Understand Gradient Descent — A Simple Explanation.

When we talk about machine learning and optimisation tasks, we can’ t forget gradient descent. Gradient descent is a very important technique used to minimise various functions. This concept can be intimidating at a glance. But its not that hard at all to understand.

To understand the gradient descent, we can use a cool analogy: finding the lowest point in a mountain range! Let's explore this mountains and valleys of gradient descent! Don’t be afraid of the plots. They are easy to understand!

The Mountain and the Landscape

Imagine you’re standing on a big mountain. Around you lies a massive and vibrant landscape with different geographical feaures.

This terrain has peaks, slopes, and valleys. Think of those landscape as the cost function of the problem.

Your goal is to find the lowest point in the landscape. It represents the optimal solution where the loss function (or cost function) is at its minimum.

Position and Height

Your current position on this beautiful terrain corresponds to the current set of parameters in the model you use.

The height represents the value of the loss function for the current parameters.

Think that you want to reach the lowest possible height (lowest point) in this terrain. Similarly in gradient descent our aim is to reduce the loss function value. We do it by adjusting the parameters.

Slope and Gradient

Imagine you are standing on the mountain. You will note the slope of the terrain under your feet. Now, this slope is what indicate the steepness and direction of the descent. If we use frightening mathematical terms, this slope is similar to the gradient of the loss function with respect to the parameters.

The slope is steep — the gradient is large.
The slope is gentle — the gradient is small.

Look at the plot. Those contour lines shows the topography of a mountain, and their spacing shows the steepness of the terrain. The red dot is your current position and the red arrow shows the direction of the gradient at that point.

Going down the Mountain

If you want to reach the lowest point, you need to go downhill. So you have to follow the direction where the terrain slopes downward the most. In gradient descent, this means updating the parameters in the opposite direction of the gradient. By doing that, you iteratively adjust your parameters to reduce the value of the loss function.

Step Size: The Learning Rate

As you move down the mountain, the size of each step you take is very important. This step size is similar to the learning rate in gradient descent.

If your steps are too large — you can step over the lowest point and miss it.
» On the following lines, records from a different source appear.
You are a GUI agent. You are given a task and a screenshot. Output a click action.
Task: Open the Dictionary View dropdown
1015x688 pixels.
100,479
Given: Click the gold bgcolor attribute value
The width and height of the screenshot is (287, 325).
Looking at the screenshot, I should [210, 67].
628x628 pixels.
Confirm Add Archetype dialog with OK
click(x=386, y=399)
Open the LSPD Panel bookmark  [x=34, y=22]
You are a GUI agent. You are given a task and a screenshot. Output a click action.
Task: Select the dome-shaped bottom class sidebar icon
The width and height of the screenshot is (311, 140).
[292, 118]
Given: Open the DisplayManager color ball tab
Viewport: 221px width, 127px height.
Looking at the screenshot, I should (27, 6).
You may even climb up another slope without knowing.

If your steps are too small — your progress will be really slow and you might get stuck in rough terrain.
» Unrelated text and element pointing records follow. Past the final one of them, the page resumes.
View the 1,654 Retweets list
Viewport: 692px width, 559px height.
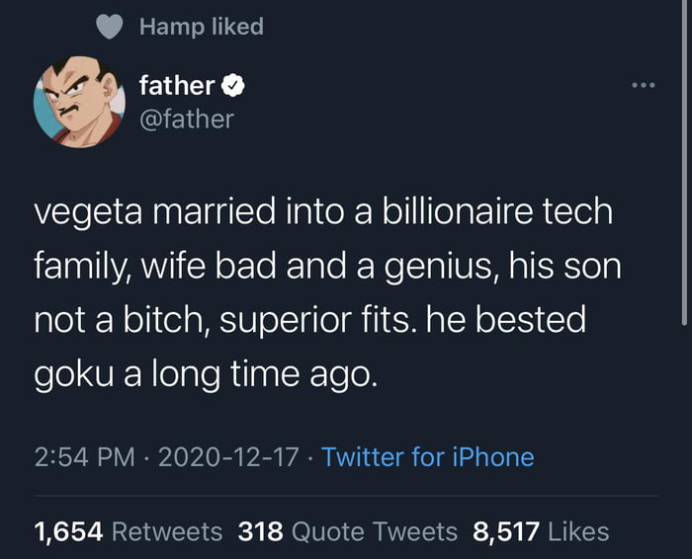[x=129, y=532]
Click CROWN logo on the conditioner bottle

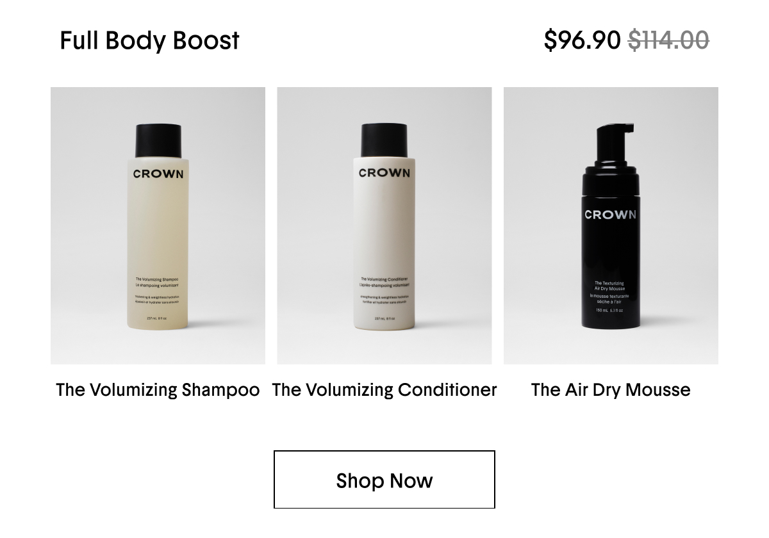pos(385,173)
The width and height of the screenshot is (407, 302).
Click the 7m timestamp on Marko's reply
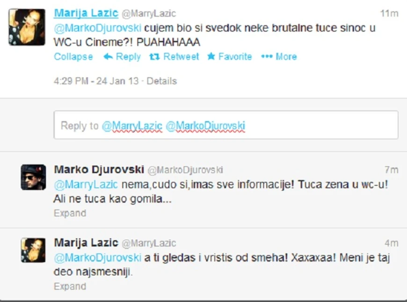coord(392,169)
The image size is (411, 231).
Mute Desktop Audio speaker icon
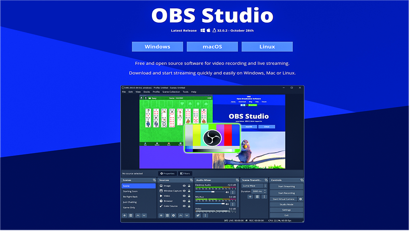click(x=227, y=192)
Balancing the step size is crucial to find the best path down the mountain efficiently. Look at the plot. I have used a simpler cost function to make it easier to understand. The blue curve is the cost function (a quadratic one). The red dot marks the global minimum (lowest point). We then perform gradient descent with three different learning rates (0.1, 0.5, and 0.9) and show the steps taken for each learning rate. You can get an idea by examining the plot. Look how the orange one steps down the mountain and red one steps down.

Reaching the Valley: Finding the Global Minimum

So, after taking many steps downhill, you will arrive at the lowest point in the terrain. This point is the global minimum of the loss function. This is where the parameters are optimised. Here the loss is minimum.

But, the terrain might have several valleys, or local minima. Those are lower points, but are not the absolute lowest. It’s possible to get trapped in one of these local minima. You think you’ve found the optimal solution. But in fact, an even lower valley is there!

Look at this plot. In here, there is a one local minima at the top left corner. And there is the global minima at the lower right corner.

Going downhill does not mean there are no challenges on the Way!

The path down the mountain is not free from challenges. The terrain can be rugged and uneven. Just like a loss function with many local minima and maxima.

Going through this complex landscape needs care. Consider your steps and adjustments carefully.

Sometimes you may have to use techniques like momentum, adaptive learning rates, or stochastic approaches to overcome these challenges. Well they are for another article!

So, Hope you got that!

This analogy gave us a way to understand the process of gradient descent. This is the key, If you needed a one.

• Current position — The current parameters.
• Height — The value of the loss function.
• Slope — The gradient of the loss function.
• Step size — The learning rate.
• Descending — Updating parameters in the direction of the negative gradient.
• Lowest point — The global minimum of the loss function.

So I hope you understood the gradient descent better. The concepts behind these AI stuff is not that hard. You just have to look at those in a cooler way.

Thank you for reading. Leave your ideas behind!